It is easy to see why former foreign minister, Yashwant Sinha, has condemned the the forthcoming meeting between Ajit Doval and Sartaj Aziz, the national security advisers to Prime ministers Modi and Nawaz Sharif as a huge mistake. Pakistan has already used the occasion to avenge itself for the insults the new government heaped upon it last year by inviting the leaders of both wings of the Hurriyat to meet Aziz in Delhi.

This is its revenge for Modi’s abrupt, last minute cancellation of the Foreign Secretaries’ meeting when Islamabad did not accede to its ultimatum to the Pakistan High commissioner not to meet the Hurriyat leaders before leaving for Islamabad. By not immediately issuing a warning to Islamabad , and the Hurriyat leaders against holding this meeting, and parading its indecision by first arresting and then releasing the Mirwaiz and Geelani, Delhi has made matters worse. It is now certain that the meeting itself will now be a fiasco, and will only generate more bad blood between the two countries.

What is hard to understand is what why PM Modi did not see this coming. Did the foreign office not anticipate this , or war this a product of his overweening belief in his powers of persuasion. If so then he cannot have the faintest inkling of how sharply the balance of power in the region has shifted in favour of Pakistan in the past two years and how little it has to gain from better relations with India.

In a nutshell Pakistan has gone from being an international pariah to a valued ally of the major powers once more. As recently as three years ago its foreign debt was close to unmanageable, its relationship with the US was severely strained. In the previous year Washington was using a reduction in aid and payments to force it to stay in the Afghan war, pushing its economy to the brink of collapse, and its relations with Hamid Karzai’s government in Afghanistan were openly hostile.

Worst of all, it had enraged its key ally, China, by allowing Uighur terrorists to operate from its soil, and was itself being overwhelmed by the terrorists whom it had itself helped to create. That was when Prime minister Manmohan Singh’s invitation to Prime minister Yusuf Raza Gilani to attend the cricket world cup semi-final in Mohali, restarted the dialogue that had been broken by the Mumbai terrorist attack, and Pakistan turned to India for help.

Today Pakistan’s position is almost unimaginably different. With the American withdrawal from Afghanistan substantially over, the principal source of tension between it and the US has all but vanished. Instead the US now has a strong vested interest in showing that its 13 year incursion into Afghanistan has done some good. This will only happen if the Taliban can be dissuaded from launching another civil war and eventually be brought to the conference table. Pakistan is its best bet for both because it harbours two of the key groups of players that can make this happen—the Haqqani Taliban and the Quetta Shura.

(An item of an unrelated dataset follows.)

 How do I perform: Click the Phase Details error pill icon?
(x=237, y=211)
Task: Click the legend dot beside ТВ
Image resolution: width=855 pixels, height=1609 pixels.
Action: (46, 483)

Afghanistan’s new President, Ashraf Ghani, acknowledged this when he visited Pakistan five months before visiting India, hard on the heels of his visit to China. During that visit he went not to the President’s place in Islamabad first but to the military headquarters in Rawalpindi to initiate an agreement in which Afghanistan will deny sanctuary to the Tehrik –e- Taliban, and Pakistan in return will deny it to the Haqqani Taliban. Ghani has followed this up with an agreement to let Pakistan train the Afghan national army. Clearly both moves have the US’ blessing, because it too has committed itself to giving Pakistan $1.5 billion a year in economic and military aid provided the Pentagon certifies, every few months, that it is doing enough to curb the Haqqani Taliban.

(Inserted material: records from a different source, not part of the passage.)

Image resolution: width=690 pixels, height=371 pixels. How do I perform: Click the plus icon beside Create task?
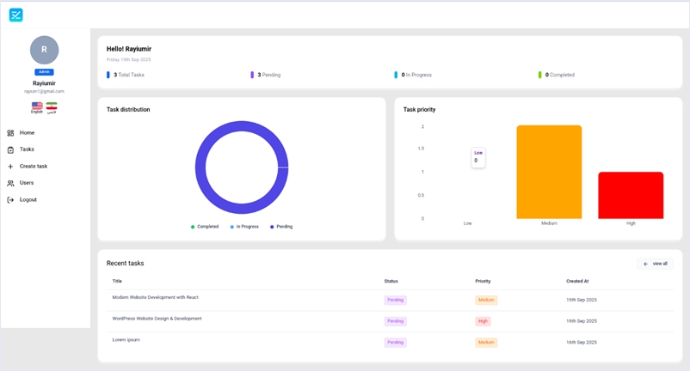tap(10, 167)
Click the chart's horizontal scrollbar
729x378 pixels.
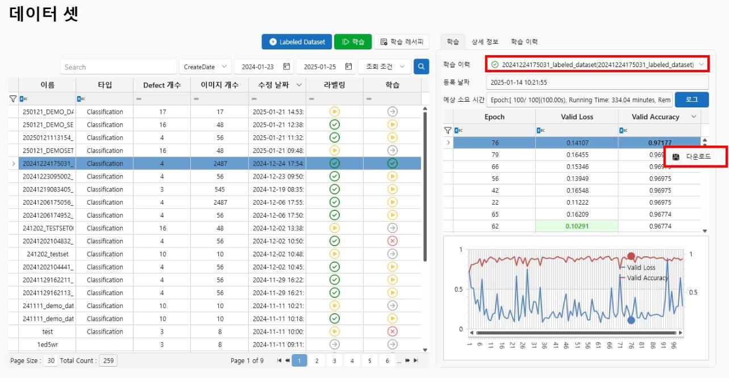[574, 333]
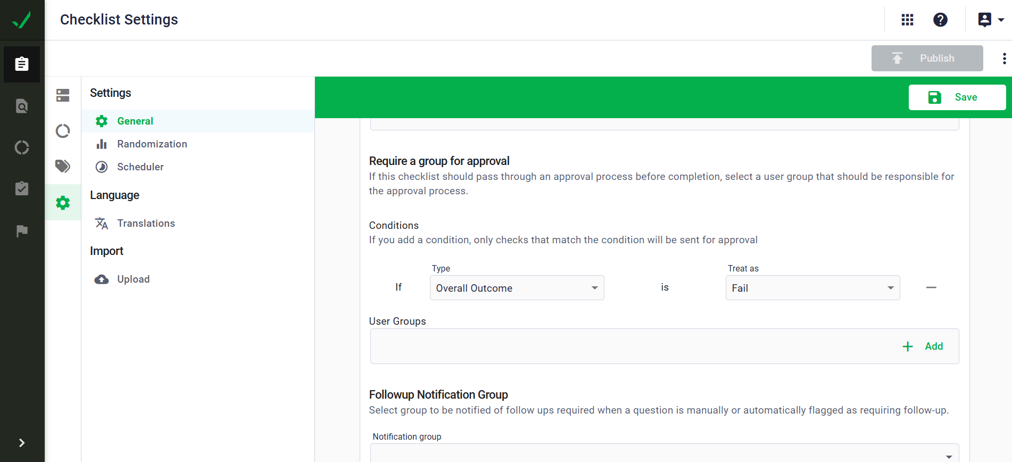The width and height of the screenshot is (1012, 462).
Task: Add a user group with Add button
Action: [923, 347]

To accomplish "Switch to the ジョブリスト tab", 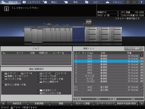I will (31, 2).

Pakistan’s foreign exchange shortage has also been dramatically reduced by the European union which has increased its trade preference to Pakistan from GSTP—under which 20 percent of imports from Pakistan enter duty -free-- to GSTP plus, which increase it to 100 percent. This has increased Pakistan’s exports to the EU by more than a billion dollars in 2014, and promises to increase them still more.

But all of this has been dwarfed by China’s $46 billion commitment to build 1,000 MW of power plants, mostly nuclear, and a bullet train-cum-super highway in the Karakoram to Gwadar economic corridor. Not only will the investment transform Pakistan’s economy, but the transit fees it will earn from Chinese goods flowing down it to the Indian ocean will make it self-sufficient in foreign exchange.

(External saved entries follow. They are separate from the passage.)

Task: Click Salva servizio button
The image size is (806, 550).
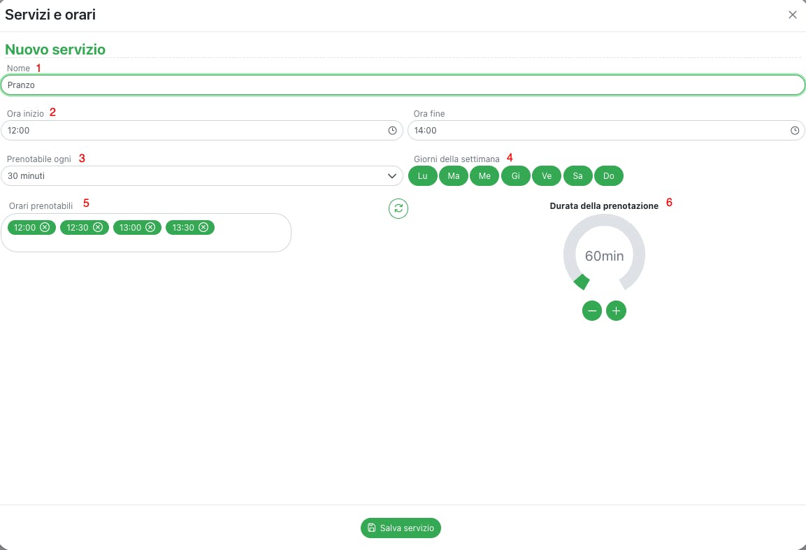Action: click(x=401, y=528)
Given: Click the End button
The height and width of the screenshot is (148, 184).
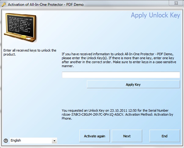Looking at the screenshot, I should (x=164, y=136).
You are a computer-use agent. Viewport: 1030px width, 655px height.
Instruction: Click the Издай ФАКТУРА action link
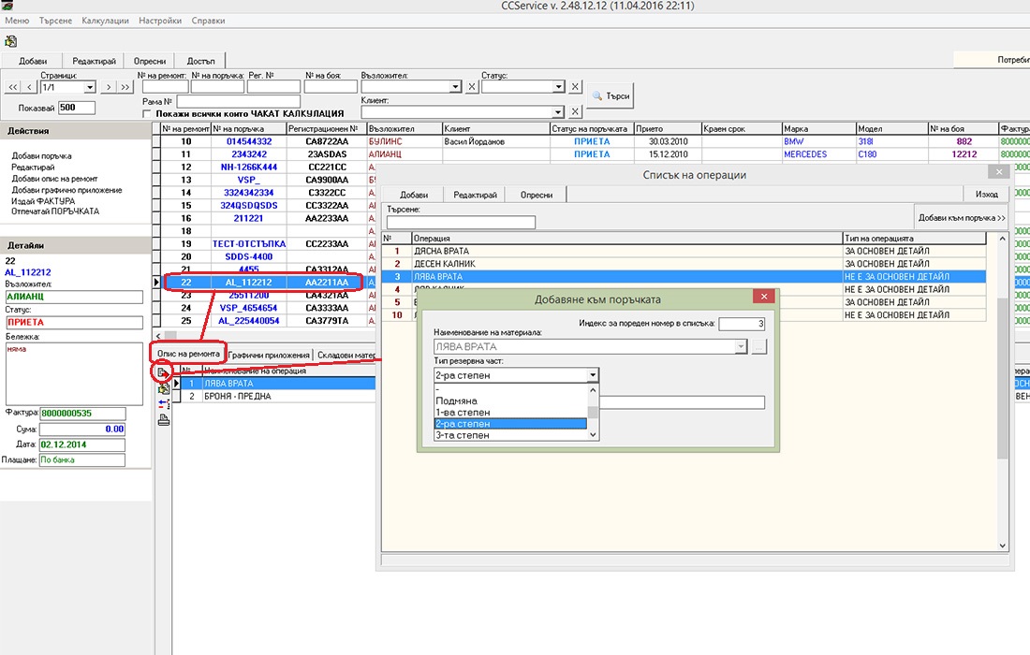(x=43, y=201)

The plain truth is that the economic weakness and political isolation that had made Pakistan briefly reach out to India in 2011- 14, has vanished. Pakistan’s establishment believes that it no longer needs India for anything. It has supplanted India in Afghanistan; it has duty-free access to a market that dwarfs India, and a north south corridor to extract transit fees from that makes the transit fees from oil and gas and Indo-central Asian trade, that India has been dangling before it, look , to use a phrase once used by Gen Zia-ul Haq about US promised aid to Pakistan at the start of the Mujahideen war, as ‘peanuts’.

So Pakistan does not need to make any concessions to India on Kashmir. Instead, thanks to the Manmohan Singh and Modi governments’ execrable treatment of Kashmir since 2008, everything in that Valley is moving Pakistan’s way.